# [Supplied information]
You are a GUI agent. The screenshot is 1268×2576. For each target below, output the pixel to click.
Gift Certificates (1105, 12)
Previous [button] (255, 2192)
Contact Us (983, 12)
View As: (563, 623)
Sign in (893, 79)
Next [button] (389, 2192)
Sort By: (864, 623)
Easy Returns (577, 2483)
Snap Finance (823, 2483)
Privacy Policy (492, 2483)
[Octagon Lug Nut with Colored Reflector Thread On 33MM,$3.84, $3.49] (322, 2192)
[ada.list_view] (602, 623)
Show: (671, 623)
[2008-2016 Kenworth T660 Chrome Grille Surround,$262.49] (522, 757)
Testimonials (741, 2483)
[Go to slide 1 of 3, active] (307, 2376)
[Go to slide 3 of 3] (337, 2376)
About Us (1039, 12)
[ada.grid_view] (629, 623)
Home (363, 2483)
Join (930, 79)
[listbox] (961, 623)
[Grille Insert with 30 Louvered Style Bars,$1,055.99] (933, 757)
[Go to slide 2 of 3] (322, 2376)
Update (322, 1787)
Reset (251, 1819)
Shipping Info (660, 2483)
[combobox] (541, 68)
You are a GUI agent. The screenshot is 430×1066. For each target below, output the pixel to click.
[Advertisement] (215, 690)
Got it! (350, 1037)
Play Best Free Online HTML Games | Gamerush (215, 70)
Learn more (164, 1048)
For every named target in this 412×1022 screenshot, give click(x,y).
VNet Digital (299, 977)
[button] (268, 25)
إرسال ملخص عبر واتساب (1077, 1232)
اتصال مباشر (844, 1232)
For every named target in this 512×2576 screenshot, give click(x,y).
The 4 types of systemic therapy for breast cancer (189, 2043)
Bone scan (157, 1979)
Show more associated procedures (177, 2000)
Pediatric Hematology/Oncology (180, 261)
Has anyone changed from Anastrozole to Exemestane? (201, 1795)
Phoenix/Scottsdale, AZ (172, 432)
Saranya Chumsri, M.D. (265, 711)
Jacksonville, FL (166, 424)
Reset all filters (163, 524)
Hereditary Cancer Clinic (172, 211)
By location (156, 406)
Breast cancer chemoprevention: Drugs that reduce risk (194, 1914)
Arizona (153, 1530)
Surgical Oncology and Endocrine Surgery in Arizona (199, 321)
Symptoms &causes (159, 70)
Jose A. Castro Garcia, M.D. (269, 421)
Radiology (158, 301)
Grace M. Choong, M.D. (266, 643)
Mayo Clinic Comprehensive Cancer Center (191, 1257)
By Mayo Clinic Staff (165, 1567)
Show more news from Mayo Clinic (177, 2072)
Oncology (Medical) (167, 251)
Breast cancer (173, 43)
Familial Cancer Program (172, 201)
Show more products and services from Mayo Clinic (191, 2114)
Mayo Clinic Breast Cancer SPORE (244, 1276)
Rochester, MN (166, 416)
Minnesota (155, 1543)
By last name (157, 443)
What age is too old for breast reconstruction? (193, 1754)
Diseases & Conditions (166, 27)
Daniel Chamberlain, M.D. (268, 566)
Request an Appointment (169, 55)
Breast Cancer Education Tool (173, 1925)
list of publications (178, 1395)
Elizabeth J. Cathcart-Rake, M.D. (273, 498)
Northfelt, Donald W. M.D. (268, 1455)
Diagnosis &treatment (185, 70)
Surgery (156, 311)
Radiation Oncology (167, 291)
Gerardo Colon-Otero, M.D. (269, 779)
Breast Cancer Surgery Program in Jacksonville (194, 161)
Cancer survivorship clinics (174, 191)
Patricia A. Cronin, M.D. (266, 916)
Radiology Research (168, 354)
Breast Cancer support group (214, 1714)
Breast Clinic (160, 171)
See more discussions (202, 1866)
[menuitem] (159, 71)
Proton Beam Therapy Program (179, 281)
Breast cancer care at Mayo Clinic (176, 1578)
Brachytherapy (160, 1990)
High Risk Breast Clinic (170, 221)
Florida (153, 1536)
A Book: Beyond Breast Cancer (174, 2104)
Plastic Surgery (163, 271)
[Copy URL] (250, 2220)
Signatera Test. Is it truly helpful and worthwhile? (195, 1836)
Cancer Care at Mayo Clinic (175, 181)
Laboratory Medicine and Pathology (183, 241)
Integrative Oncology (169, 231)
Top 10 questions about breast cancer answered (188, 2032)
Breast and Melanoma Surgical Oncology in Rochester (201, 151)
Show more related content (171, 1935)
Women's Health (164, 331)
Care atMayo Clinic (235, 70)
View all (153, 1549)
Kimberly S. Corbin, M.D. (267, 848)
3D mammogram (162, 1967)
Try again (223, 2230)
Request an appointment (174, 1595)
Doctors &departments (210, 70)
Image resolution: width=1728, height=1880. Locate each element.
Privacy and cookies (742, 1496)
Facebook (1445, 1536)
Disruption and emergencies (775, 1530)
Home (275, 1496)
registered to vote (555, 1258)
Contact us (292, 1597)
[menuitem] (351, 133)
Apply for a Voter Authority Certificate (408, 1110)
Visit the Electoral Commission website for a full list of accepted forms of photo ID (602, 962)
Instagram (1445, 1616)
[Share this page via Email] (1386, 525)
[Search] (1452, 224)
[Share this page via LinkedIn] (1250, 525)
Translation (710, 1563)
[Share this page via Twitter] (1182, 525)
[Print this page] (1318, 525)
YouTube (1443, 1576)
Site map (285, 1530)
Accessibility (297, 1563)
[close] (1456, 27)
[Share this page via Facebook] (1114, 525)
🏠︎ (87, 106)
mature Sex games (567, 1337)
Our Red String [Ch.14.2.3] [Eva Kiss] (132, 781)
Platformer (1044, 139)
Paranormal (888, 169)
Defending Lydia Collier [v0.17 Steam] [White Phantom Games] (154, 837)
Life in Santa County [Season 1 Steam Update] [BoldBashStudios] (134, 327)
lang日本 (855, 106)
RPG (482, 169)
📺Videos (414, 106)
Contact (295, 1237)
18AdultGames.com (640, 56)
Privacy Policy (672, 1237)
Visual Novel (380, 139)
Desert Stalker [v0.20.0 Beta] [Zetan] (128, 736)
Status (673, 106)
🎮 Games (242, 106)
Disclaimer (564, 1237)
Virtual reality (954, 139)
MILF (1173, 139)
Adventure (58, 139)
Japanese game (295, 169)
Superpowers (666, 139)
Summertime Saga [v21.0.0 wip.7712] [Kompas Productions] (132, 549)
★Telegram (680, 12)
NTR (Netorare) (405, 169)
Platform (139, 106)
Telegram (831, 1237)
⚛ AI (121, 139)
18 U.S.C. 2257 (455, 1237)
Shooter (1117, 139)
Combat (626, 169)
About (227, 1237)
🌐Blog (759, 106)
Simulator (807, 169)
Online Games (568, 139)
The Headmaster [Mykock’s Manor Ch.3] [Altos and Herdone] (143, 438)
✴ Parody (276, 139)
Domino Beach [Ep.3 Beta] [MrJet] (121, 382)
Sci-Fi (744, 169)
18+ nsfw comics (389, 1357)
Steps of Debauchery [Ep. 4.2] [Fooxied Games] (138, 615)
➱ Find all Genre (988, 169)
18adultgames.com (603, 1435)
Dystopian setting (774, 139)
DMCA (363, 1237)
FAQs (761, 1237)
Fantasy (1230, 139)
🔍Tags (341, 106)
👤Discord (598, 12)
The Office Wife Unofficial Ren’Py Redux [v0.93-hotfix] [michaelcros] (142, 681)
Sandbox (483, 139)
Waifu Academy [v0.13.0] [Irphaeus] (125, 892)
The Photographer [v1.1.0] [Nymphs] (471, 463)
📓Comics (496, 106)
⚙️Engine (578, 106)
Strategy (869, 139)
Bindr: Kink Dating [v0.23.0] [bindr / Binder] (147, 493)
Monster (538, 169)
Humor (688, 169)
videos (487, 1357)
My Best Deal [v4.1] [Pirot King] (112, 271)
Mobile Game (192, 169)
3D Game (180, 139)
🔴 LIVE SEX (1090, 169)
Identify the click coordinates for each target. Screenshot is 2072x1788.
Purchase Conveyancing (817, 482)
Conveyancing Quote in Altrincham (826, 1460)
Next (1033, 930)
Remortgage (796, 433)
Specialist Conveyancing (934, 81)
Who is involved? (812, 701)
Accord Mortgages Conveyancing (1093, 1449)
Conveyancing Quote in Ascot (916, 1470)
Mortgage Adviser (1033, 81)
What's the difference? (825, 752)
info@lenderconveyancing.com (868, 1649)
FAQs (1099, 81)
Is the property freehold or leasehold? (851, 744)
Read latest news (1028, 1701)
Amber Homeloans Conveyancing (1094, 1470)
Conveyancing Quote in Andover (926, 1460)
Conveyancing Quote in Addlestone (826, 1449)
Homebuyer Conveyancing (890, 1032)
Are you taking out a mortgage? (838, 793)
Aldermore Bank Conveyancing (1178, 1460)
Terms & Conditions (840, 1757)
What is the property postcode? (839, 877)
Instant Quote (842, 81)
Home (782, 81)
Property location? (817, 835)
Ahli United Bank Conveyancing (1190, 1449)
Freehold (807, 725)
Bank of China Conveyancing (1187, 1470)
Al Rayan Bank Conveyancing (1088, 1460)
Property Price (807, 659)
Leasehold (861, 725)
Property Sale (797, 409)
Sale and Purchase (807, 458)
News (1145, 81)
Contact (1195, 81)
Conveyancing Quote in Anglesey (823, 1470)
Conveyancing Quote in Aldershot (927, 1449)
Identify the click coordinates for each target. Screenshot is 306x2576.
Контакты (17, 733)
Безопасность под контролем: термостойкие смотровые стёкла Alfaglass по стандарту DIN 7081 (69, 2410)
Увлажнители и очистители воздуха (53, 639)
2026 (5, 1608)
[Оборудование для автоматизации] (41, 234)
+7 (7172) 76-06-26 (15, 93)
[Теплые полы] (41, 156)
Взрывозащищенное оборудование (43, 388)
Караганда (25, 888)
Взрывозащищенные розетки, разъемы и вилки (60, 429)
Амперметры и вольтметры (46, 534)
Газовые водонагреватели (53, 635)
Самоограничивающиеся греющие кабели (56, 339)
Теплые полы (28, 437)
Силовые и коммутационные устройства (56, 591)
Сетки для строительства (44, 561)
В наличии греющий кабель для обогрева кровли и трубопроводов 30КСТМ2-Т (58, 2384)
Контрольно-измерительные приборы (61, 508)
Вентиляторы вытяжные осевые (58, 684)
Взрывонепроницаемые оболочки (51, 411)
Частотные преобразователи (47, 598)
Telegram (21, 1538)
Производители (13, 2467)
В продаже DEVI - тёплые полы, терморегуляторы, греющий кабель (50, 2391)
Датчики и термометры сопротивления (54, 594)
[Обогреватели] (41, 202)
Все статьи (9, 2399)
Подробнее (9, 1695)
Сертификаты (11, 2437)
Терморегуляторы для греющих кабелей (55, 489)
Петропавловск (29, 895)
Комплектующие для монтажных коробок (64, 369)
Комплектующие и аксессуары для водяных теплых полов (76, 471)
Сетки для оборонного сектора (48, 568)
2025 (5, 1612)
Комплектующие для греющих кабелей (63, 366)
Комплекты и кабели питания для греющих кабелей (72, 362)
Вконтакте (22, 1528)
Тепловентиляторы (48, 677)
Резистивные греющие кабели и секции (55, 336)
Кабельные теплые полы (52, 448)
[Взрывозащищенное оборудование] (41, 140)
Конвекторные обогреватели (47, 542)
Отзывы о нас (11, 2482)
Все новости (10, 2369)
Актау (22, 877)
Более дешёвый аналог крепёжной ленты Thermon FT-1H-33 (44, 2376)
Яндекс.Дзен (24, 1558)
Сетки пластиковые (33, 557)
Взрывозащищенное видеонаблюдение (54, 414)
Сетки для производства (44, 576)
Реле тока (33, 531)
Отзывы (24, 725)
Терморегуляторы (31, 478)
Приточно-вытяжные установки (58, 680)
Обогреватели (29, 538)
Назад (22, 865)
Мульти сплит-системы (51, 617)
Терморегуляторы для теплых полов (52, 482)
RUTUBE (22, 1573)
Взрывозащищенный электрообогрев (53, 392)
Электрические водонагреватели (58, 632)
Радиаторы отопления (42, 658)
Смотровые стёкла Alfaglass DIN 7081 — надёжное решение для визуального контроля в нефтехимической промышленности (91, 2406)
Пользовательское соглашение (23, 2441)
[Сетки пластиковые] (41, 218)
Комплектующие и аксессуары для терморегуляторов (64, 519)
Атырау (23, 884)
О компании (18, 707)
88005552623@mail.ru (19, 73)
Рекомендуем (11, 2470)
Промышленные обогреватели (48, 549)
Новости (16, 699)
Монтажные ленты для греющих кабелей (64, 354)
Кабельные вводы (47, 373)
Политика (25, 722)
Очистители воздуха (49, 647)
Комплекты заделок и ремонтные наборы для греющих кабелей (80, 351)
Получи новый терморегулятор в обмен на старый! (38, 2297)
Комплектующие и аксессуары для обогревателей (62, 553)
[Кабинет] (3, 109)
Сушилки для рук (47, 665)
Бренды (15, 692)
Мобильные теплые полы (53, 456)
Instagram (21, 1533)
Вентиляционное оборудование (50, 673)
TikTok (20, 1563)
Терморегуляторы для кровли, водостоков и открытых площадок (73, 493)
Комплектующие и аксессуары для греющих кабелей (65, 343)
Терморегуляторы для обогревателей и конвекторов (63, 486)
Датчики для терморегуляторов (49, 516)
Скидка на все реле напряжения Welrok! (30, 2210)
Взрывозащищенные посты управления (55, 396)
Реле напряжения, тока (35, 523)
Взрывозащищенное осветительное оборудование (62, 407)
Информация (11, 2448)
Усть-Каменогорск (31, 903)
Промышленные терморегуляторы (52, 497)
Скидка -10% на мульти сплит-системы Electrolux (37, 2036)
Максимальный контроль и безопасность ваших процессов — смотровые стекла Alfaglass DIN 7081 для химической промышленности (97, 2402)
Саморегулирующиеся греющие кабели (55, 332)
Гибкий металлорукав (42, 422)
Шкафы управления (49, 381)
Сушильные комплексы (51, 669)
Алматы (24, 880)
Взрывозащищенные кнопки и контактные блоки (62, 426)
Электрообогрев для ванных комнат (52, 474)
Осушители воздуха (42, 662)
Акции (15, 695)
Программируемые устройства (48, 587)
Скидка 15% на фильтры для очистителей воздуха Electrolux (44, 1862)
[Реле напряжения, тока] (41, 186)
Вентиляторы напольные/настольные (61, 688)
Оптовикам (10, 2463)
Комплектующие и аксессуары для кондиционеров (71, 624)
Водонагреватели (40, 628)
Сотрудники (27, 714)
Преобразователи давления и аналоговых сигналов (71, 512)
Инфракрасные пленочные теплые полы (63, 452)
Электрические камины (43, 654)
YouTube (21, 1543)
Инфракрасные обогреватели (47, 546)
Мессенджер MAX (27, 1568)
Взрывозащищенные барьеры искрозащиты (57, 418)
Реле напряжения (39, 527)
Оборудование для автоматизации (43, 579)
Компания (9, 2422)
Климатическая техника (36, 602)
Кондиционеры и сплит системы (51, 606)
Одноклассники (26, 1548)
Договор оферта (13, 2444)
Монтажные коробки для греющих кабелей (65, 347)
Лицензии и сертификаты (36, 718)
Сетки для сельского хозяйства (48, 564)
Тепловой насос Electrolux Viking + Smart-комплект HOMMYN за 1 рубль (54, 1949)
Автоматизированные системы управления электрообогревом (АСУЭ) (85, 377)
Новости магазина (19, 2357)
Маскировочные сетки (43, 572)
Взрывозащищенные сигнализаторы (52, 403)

# [How to complete this task]
Above are the records; repeat exactly the lines from the one holding "Waifu Academy [v0.13.0] [Irphaeus] (125, 892)" down to the one holding "Property Price (807, 659)", end lines included.

# [Expected answer]
Waifu Academy [v0.13.0] [Irphaeus] (125, 892)
The Photographer [v1.1.0] [Nymphs] (471, 463)
📓Comics (496, 106)
⚙️Engine (578, 106)
Strategy (869, 139)
Bindr: Kink Dating [v0.23.0] [bindr / Binder] (147, 493)
Monster (538, 169)
Humor (688, 169)
videos (487, 1357)
My Best Deal [v4.1] [Pirot King] (112, 271)
Mobile Game (192, 169)
3D Game (180, 139)
🔴 LIVE SEX (1090, 169)
Identify the click coordinates for each target. Screenshot is 2072x1788.
Purchase Conveyancing (817, 482)
Conveyancing Quote in Altrincham (826, 1460)
Next (1033, 930)
Remortgage (796, 433)
Specialist Conveyancing (934, 81)
Who is involved? (812, 701)
Accord Mortgages Conveyancing (1093, 1449)
Conveyancing Quote in Ascot (916, 1470)
Mortgage Adviser (1033, 81)
What's the difference? (825, 752)
info@lenderconveyancing.com (868, 1649)
FAQs (1099, 81)
Is the property freehold or leasehold? (851, 744)
Read latest news (1028, 1701)
Amber Homeloans Conveyancing (1094, 1470)
Conveyancing Quote in Andover (926, 1460)
Conveyancing Quote in Addlestone (826, 1449)
Homebuyer Conveyancing (890, 1032)
Are you taking out a mortgage? (838, 793)
Aldermore Bank Conveyancing (1178, 1460)
Terms & Conditions (840, 1757)
What is the property postcode? (839, 877)
Instant Quote (842, 81)
Home (782, 81)
Property location? (817, 835)
Ahli United Bank Conveyancing (1190, 1449)
Freehold (807, 725)
Bank of China Conveyancing (1187, 1470)
Al Rayan Bank Conveyancing (1088, 1460)
Property Price (807, 659)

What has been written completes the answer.